Skeletal muscles are stimulated to contract by nerves and act as effectors

·         Three types of muscle

o   Smooth muscle

§  Is generally found in tubular organs such as the intestines blood vessels and reproductive system where its function is peristalsis.

o   Cardiac muscle

§  Is only found in the heart

o   Skeletal muscle

§  Is attached to bones where is function is to produce movement and maintain posture. 

·         Skeletal muscle

o   Key facts

§  An individual muscle is made up of hundreds of cylindrical muscle fibres about 50um in diameter and ranging in length from a few millimetres to several centimetres. 

§  Muscle fibres are not composed of individual cells- the cell membranes have broken down and so each fibre has many nuclei. 

§  Each fibre is surrounded by a modified cell membrane called the sarcolemma. 

§  Each muscle fibre is composed of many long, cylindrical myofibrils consisting of a repeating arrangement of proteins, which causes the banding pattern. 

§  Each repeated pattern of proteins is called a sarcomere

§  The two main proteins involved in muscular contraction are actin ( thin) and myosin (thick) filaments. 

§  Muscles contract when the actin fibres are pulled over the myosin fibres

§  Two other proteins involved are tropmyosin and troponin. 

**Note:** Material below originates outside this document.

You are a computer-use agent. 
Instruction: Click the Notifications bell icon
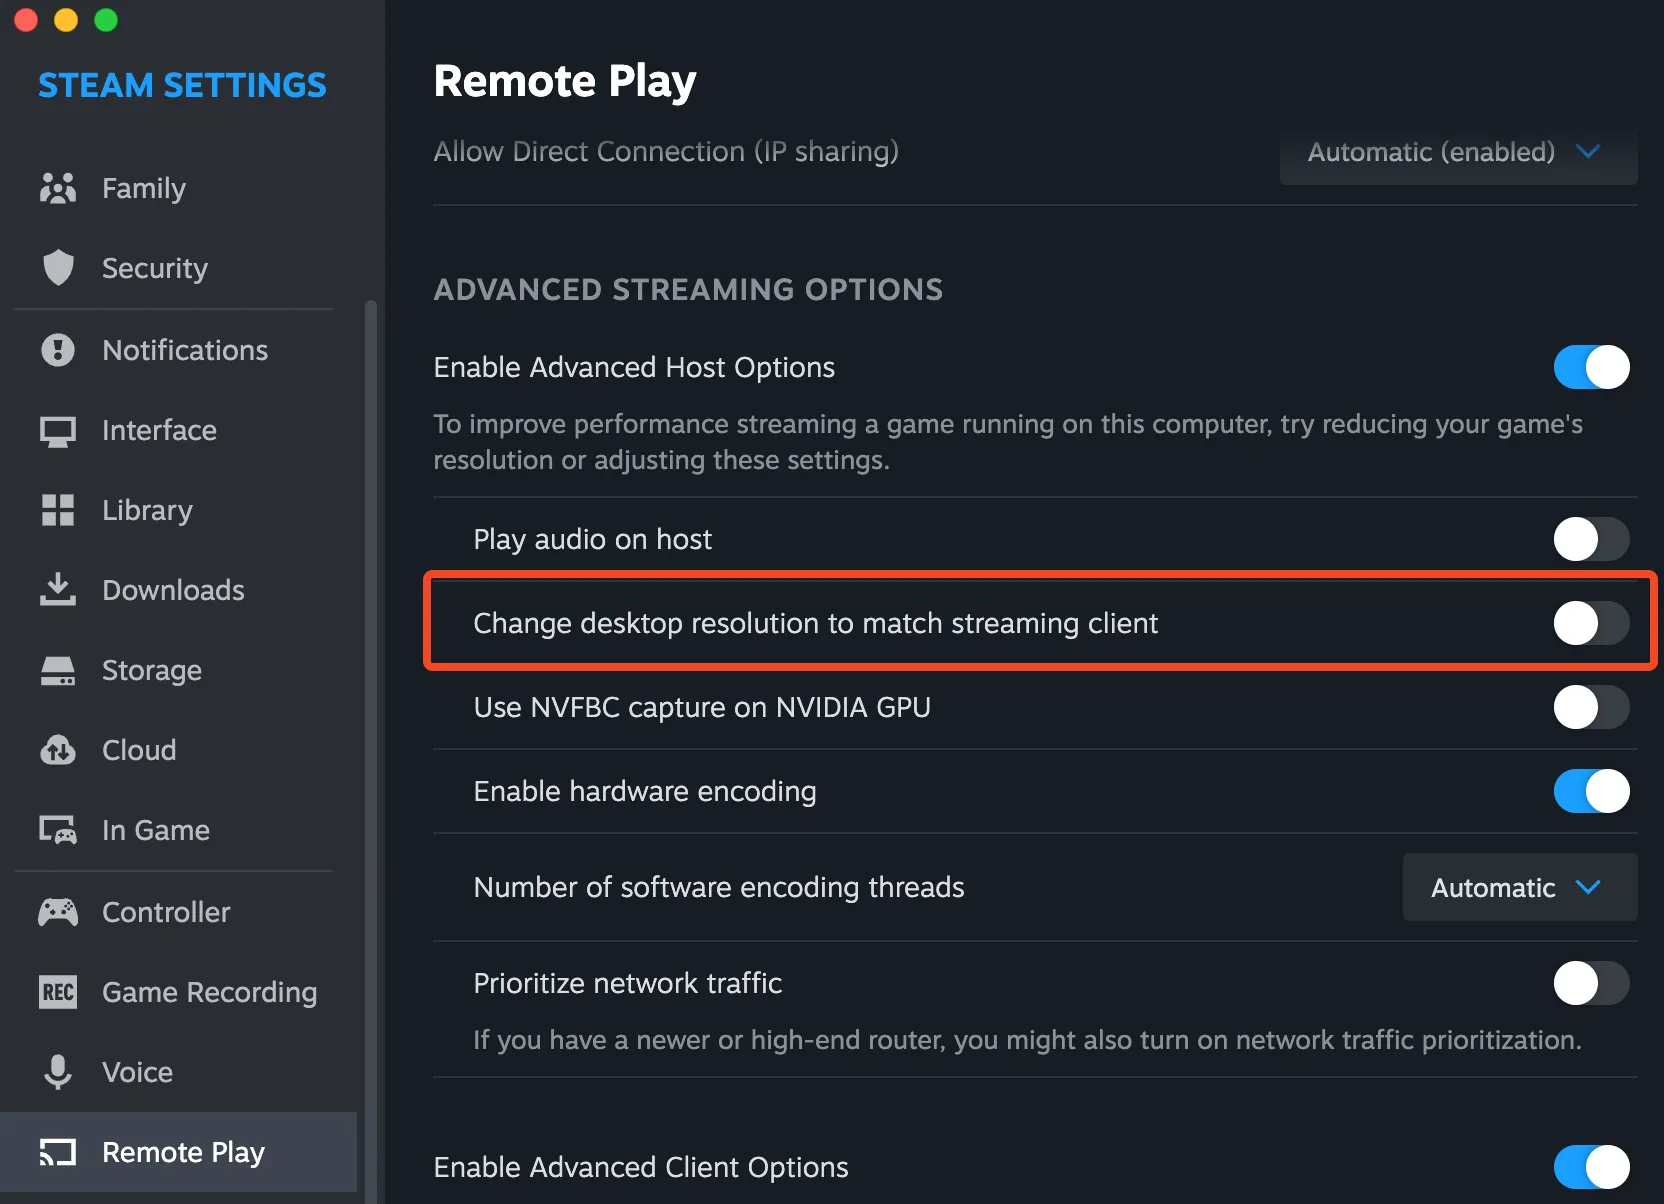pyautogui.click(x=57, y=350)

o   Tropomyosin winds round preventing it binding to myosin

o   Troponin moves tropomyosin out of the way

o   Set up of muscular contraction:

1.       An impulse arrives down a motor nerve and terminates at the neuromuscular junction ( a modified synapse)

2.       The synapse secretes acetylcholine

3.       Acetylcholine fits into receptor sites on the motor end plate.

4.       The binding causes a change in the permeability of the sarcoplasmic reticulum, resulting in an influx of calcium ions into the myofilament.  

5.       The calcium ions bind to the troponin, changing its shape. 

6.       Troponin displaces the tropomysoin, so that the myosin heads can bind to the actin. 

7.       The myosin head pulls backwards so the actin  is pulled over the myosin.  This is the power stroke. 

8.       An atp molecule becomes fixed to the myosin head, causing it to detach from the actin.